We’ll always have risk and the possibility of a bear market. “It’s not a matter of if, but when,” Sundeen said. “That makes a case for having a diversified portfolio to weather the storms that come our way when the ’08s come, or the 2020s.” 

Redding’s experience helped her weather the drops earlier this year. “It was a little disheartening back in March,” she said. But she stayed the course and is grateful for lessons learned.

“I didn’t lose 20 grand,” she said, though her portfolio was down by that amount. “I only lose that if I take it out. So now it’s rebounded — now it’s back to where it was, plus about eight grand [higher].”

Investing regrets

Heather Thornton, 46, regrets the lost years when she didn’t invest because she thought she needed to have it all accessible.

Source: Heather Thornton

Heather Thornton, 46, wishes she’d had a different attitude toward finance years earlier.

“We’d be even better positioned,” said Thornton, who retired two years ago from her job as a project manager in St.

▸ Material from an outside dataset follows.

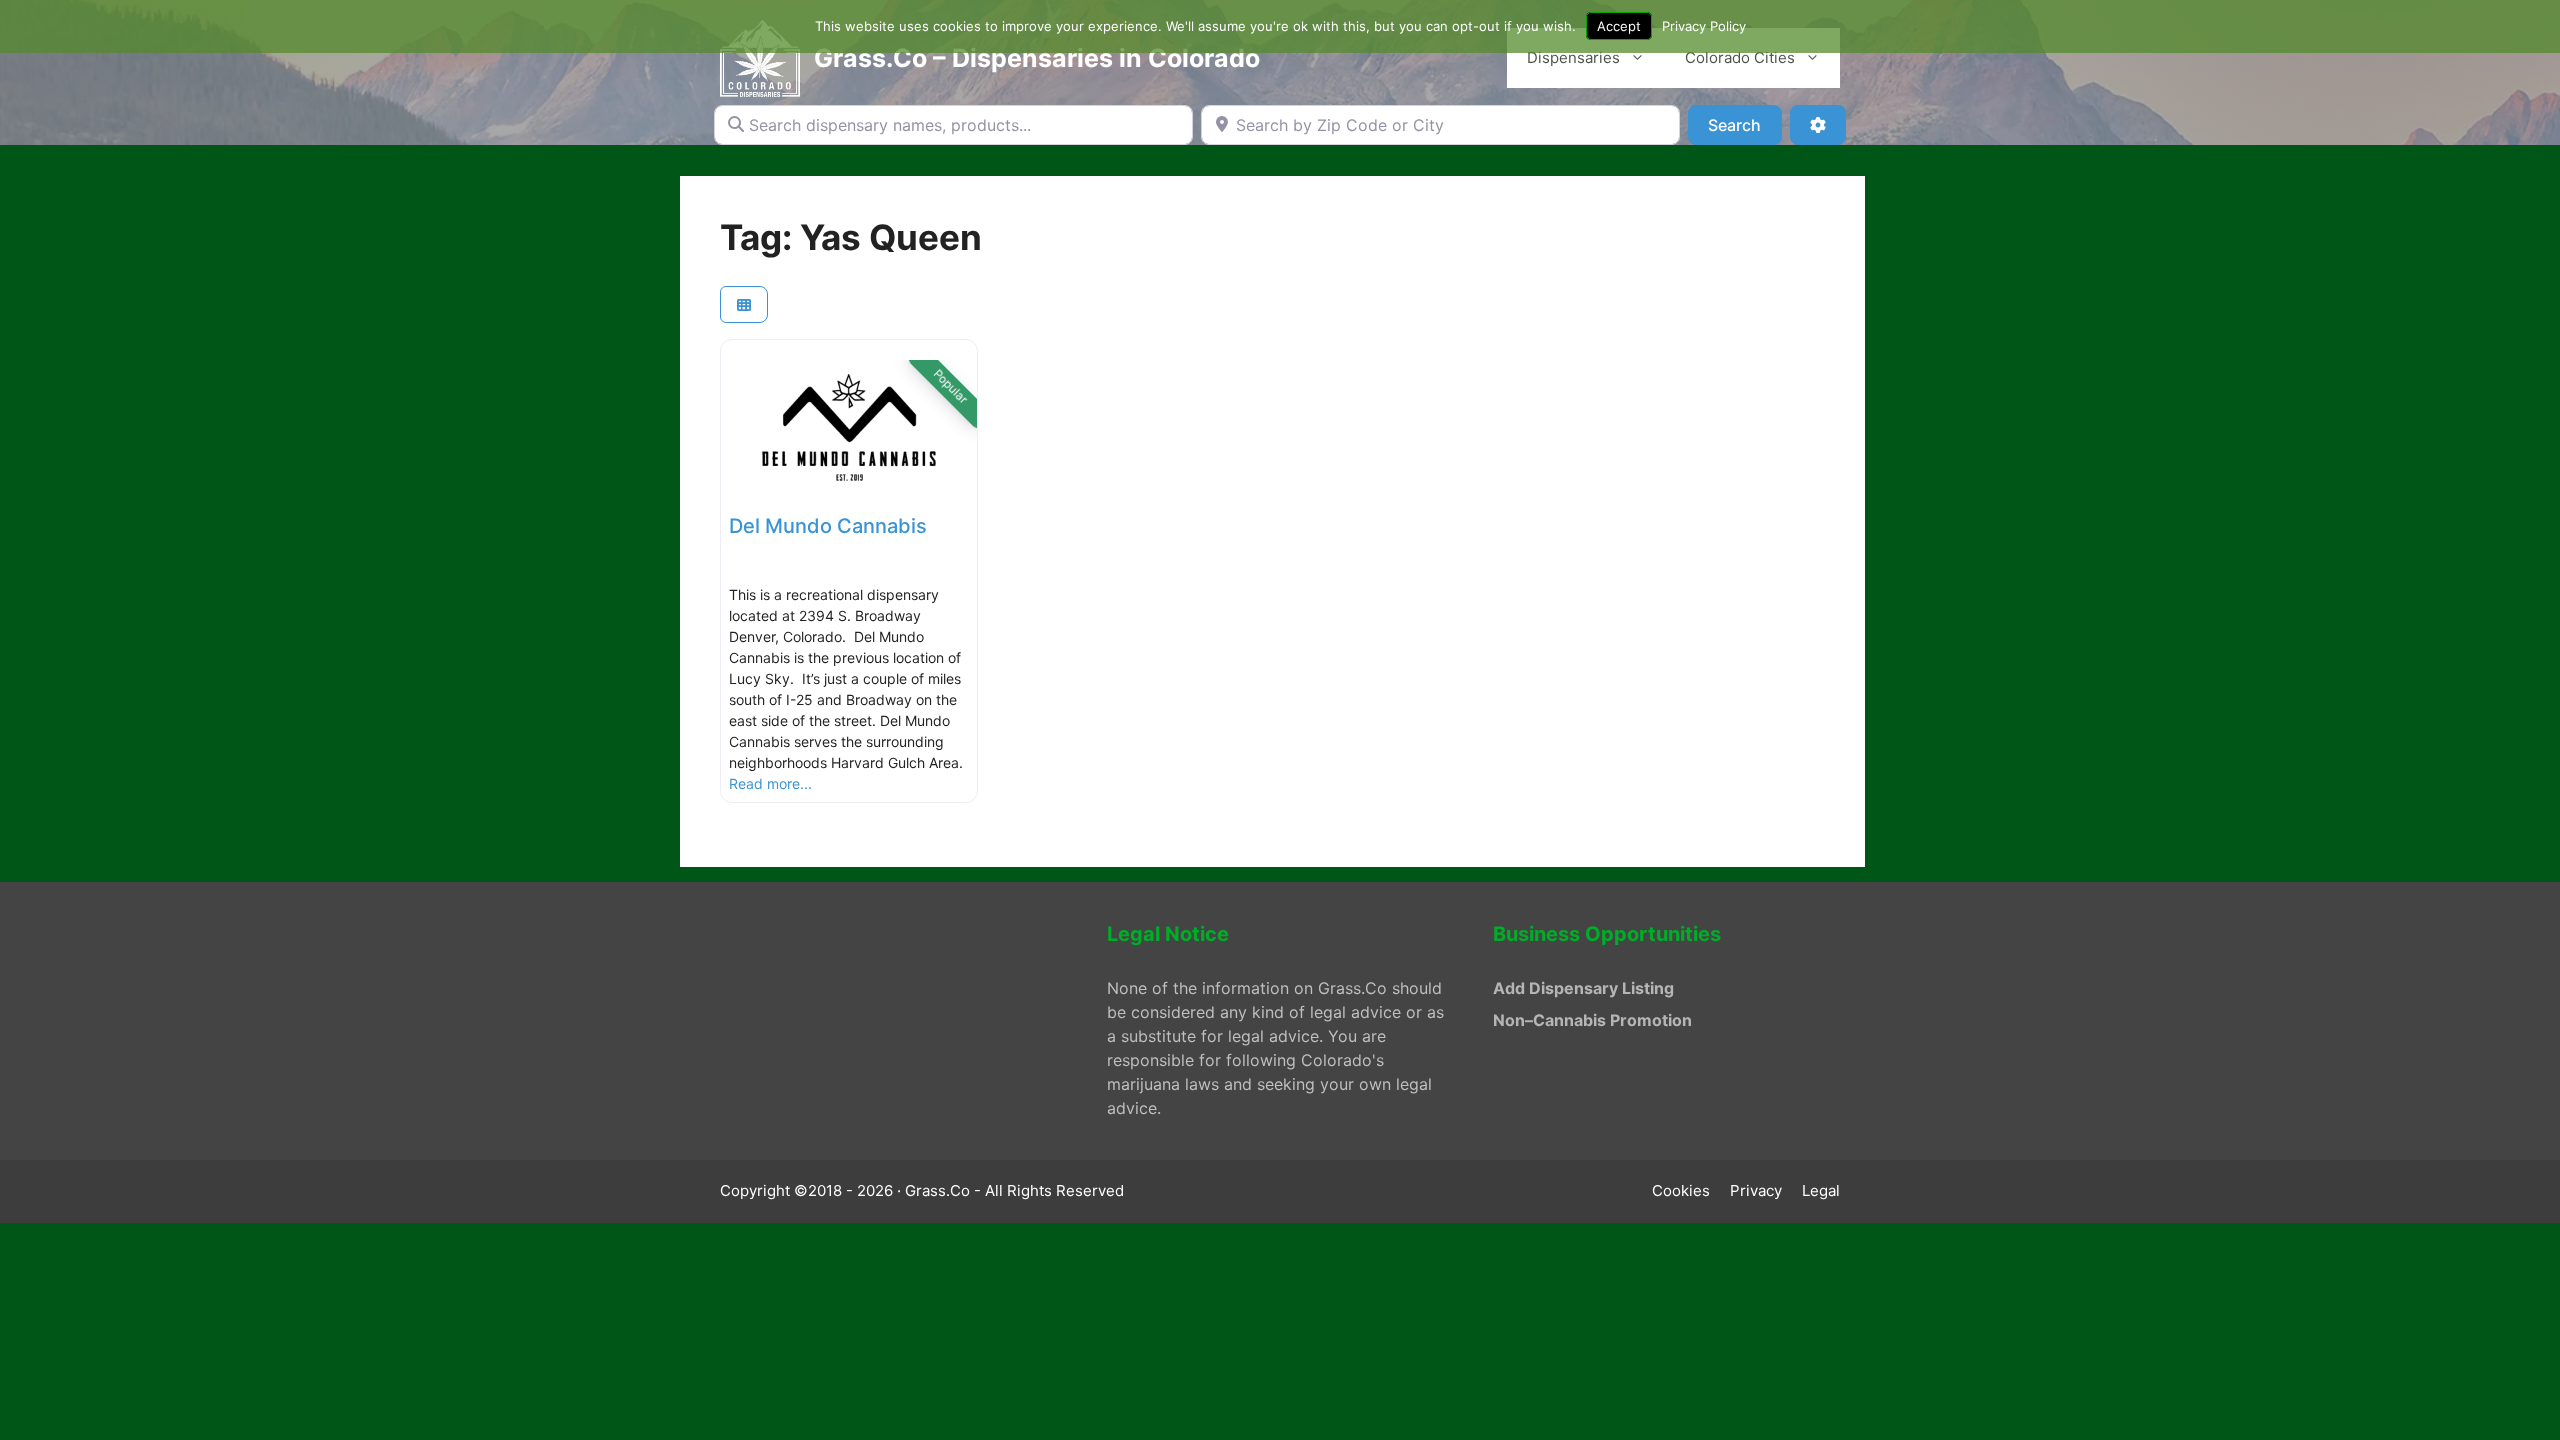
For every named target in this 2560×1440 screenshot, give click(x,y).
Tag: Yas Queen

Paul, Minnesota.

“I fought against investing our money 20 years ago, and I do mean fought,” she said. The argument took place every quarter. Her husband saw their checking account balance mounting to what she calls ridiculously high amounts, and he was all in favor of putting some into the stock market.

But she was afraid to invest. “I allowed my lack of knowledge and a few really bad investing years around 2000 be an excuse to drag my feet,” she said. “I was afraid we would need it, and it wouldn’t be there.”

Then, three things happened. The market had years of steady upward growth. The couple felt their emergency savings was adequate to meet any situation. And Thornton started researching the stock market.

“It’s easier than ever to seek out reliable information from books and websites,” Thornton said. Keep things simple and affordable, she says, with low expense ratios and broad index funds, especially when you are just beginning.

“All the large firms, such as Vanguard, Fidelity and Schwab have their version of the all-market index fund,” Thornton said. “It is the best place for a beginner to go.

Now, Thornton says, she manages their investments and keeps track of their asset allocation strategy. The biggest reward: Their investments allowed them to retire early.